An evening of sublime music and superb images backed up by free beer and rum last night (4 November) launched the latest phase in the development of the Brixton Chamber Orchestra.
“I think it’s safe to say we have built a reputation for delivering brilliant live orchestral experiences which question almost every preconceived notion of classical performance,” said BCO director Matthew O’Keeffe.
He was introducing a fundraising drive to extend and expand the orchestra’s already substantial presence and influence in Brixton.
An event in the Downstairs venue at Squire & Partners’ Department Store on Ferndale Road saw the orchestra, which consists of young, classically trained musicians, perform with singer Georgia and rapper Megamikes.
Photographs of the BCO and its members by Brixton resident Michael Wharley, who trained at Photofusion, covered the walls.
The event, whose sponsors included Brixton Brewery, Market Row Rum and Healthy Eaters, introduced a supporters’ scheme designed to help the BCO make and share music and to achieve its aim of positive social change in our community.
Supporters will get early access to concert tickets, recordings and “secret shows” and invitations to an annual BCO block party.
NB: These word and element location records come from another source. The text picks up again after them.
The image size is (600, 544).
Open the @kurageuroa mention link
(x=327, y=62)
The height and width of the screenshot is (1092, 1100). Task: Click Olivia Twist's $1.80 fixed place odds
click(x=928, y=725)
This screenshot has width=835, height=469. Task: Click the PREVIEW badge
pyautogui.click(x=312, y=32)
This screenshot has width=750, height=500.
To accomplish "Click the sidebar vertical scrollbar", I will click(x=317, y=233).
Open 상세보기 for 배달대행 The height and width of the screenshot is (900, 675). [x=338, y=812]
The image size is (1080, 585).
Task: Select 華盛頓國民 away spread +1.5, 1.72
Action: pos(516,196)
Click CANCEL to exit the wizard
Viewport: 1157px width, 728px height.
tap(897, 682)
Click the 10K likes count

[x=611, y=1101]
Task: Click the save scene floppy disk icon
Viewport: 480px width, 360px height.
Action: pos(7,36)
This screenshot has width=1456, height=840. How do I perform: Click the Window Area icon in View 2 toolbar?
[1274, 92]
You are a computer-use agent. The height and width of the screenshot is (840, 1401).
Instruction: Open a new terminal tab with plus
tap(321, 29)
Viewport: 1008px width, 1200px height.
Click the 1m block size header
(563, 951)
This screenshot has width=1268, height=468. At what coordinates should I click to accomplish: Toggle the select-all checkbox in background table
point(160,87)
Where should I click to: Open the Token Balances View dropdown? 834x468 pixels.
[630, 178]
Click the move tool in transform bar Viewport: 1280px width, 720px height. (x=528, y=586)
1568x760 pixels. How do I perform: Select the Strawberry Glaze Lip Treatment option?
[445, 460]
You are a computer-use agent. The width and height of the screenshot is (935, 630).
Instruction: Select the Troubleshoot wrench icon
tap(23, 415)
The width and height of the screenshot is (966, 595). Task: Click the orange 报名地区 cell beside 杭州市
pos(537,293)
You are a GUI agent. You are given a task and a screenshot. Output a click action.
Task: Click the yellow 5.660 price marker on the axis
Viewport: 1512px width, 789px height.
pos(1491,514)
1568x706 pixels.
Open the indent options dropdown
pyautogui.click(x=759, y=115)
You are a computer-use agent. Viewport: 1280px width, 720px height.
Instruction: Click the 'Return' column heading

They will also be able to influence the direction of the BCO through a bi-monthly open forum.
Not only does the BCO challenge the traditions of classical music, it also champions grime, rap, hip hop, reggae, pop and disco, said Silas Armstrong, BCO marketing manager, who introduced the evening in a double act with Matthew O’Keeffe.
“Basically, this is breaking down barriers and bringing people closer together through music,” he said.
“We collaborate with artists from all sorts of different genres to make meaningful and innovative collaboration. It’s fusion music,” said Matthew.
“We work hand in hand with community organisations to make ourselves available to them.
“We perform in unexpected places – on the high street, Electric Avenue, parks, pubs, community centres.”
Above all else, said Silas, “we are an orchestra of and for Brixton. A product of local talent and the creative energy and cultural diversity that really characterises the area we live in.”
Despite the pandemic, BCO has kept growing. Thanks to supporters, said Silas, it had done 24 outdoor performances and earlier this year it created a series of pop-up performances.
On April Fool’s Day it also woke up large sections of Railton Road with its marching band.
A new project is an album of original instrumentals created with grime producers.
“If we do this right, you can have kids up and down the country listening in a playground to Tchaikovsky, Shostakovich, Brahms, Beethoven – so you’d be bringing classical music into their lives on their own terms.
“We all know Brixton has no shortage of incredibly talented young people,” said Matthew. “We want to do a youth music programme which gives parents and kids regular access to a living, breathing orchestra – with educational performances, introductions to instruments and an opportunity to participate for children of all ages.”
“There’s loads and loads of ideas. We’ve got the enthusiasm, we’ve got the creative energy. We need the money,” said Matthew, appealing for regular monthly donations – starting from a minimum of £2.
The target is to raise £10,000 in the first year. “That’s pretty reasonable. I think we can do that,” said Matthew.